Se essa barreira for ultrapassada, um candidato precisará então receber a maioria de dois terços dos votos de todos os membros da Assembleia Geral da ONU.
Nesta sexta-feira 12, a Assembleia Geral apoiou a criação de um Estado palestino ao votar a favor de uma resolução não vinculante que acata a solução de dois Estados entre Israel e Palestina.
A decisão veio um dia após o primeiro-ministro israelense, Benjamin Netanyahu, endossar um plano para dobrar a população das colônias judaicas na Cisjordânia ocupada e afirmar que “não haverá um Estado palestino”.
O texto foi aprovado por 142 votos a favor, 10 contra e 12 abstenções. Além de Israel, países como Argentina, Paraguai, Hungria e EUA rejeitaram a resolução.
Vantagens e desvantagens
Além dos 193 Estados-membros, existem dois observadores permanentes nas Nações Unidas: a Santa Sé e os territórios palestinos.
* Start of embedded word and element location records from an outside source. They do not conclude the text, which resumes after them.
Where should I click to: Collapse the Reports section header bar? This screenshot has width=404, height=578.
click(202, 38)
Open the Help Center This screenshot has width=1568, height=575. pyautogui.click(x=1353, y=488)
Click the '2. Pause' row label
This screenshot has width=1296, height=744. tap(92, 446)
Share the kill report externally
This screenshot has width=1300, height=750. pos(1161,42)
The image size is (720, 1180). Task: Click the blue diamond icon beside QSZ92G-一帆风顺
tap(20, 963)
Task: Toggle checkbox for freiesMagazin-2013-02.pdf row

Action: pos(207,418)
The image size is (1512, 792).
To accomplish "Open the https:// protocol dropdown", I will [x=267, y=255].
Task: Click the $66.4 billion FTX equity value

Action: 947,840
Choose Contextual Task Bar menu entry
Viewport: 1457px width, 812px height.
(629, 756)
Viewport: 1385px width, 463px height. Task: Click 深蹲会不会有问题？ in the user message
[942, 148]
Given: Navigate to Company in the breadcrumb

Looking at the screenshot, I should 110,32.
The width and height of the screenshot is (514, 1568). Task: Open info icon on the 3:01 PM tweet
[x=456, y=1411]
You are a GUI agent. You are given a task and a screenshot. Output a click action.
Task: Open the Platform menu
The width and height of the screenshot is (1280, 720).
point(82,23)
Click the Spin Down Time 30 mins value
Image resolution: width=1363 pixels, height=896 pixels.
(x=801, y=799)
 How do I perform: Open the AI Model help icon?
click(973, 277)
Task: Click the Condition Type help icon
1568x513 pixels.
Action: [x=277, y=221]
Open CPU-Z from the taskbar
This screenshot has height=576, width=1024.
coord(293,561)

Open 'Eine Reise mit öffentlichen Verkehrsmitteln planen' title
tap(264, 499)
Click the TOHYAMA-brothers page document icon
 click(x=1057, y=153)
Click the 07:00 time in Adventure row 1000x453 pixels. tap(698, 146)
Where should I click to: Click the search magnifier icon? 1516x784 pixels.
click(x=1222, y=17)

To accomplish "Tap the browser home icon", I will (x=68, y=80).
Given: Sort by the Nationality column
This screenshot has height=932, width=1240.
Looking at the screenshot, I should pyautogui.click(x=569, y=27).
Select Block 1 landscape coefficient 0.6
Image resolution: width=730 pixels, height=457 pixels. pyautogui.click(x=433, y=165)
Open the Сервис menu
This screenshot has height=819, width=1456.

Eles têm acesso à maioria das reuniões e documentações da ONU e mantêm missões na sede da entidade.
Não ser membro pleno da ONU não impede sua participação em outros órgãos. Os palestinos, por exemplo, têm o direito a comparecer perante a Corte Internacional de Justiça (CIJ).
Ocorre também de Estados há muito reconhecidos resistirem a aderir à ONU. A Suíça passou 56 anos como observadora permanente antes de finalmente aderir como membro pleno em 2002.
No entanto, os benefícios de ser membro na ONU são evidentes, implicando efetivamente em um reconhecimento de fato, garantindo a integridade de sua soberania em caso de não-reconhecimento por um ou mais Estados, e uma base para a equidade, independentemente do tamanho e da força.
“Por outro lado, a não filiação é realmente complicada”, disse Visoka. Os não filiados “não tem o mesmo acesso a agências e programas, podendo ficar exposto a maus-tratos, isolamento e relações comerciais e econômicas desiguais.”
O mesmo ocorre com o risco de perda de território. O especialista citou exemplos recentes do Saara Ocidental e de Nagorno-Karabakh.
Falta de ordenamento jurídico
Os Estados podem ainda enfrentar desafios mesmo sendo reconhecidos por outros, como ocorre com os territórios palestinos e o Kosovo.
O fato de não terem recebido aprovação para se tornarem membros plenos da ONU “não os torna menos Estados do que outros Estados”, disse Visoka. Ele, no entanto, observou que o reconhecimento é um processo flexível e fluido.
“Infelizmente, o reconhecimento continua sendo a parte mais fraca do direito internacional. Não há um tratado, não há regulamentação sobre quem é um Estado, quem tem o direito de reconhecer outros Estados e quais entidades são candidatas ao reconhecimento e à condição de Estado”, disse Visoka.
“Isso é definido caso a caso. Nem todos os Estados têm uma política de reconhecimento unificada, então eles improvisam, se adaptam e mudam.”
Isso pode gerar violência e conflitos, à medida que os Estados lutam para obter reconhecimento e legitimidade aos olhos das outras nações. Exemplos recentes disso foram os surgimentos do Kosovo e do Sudão do Sul.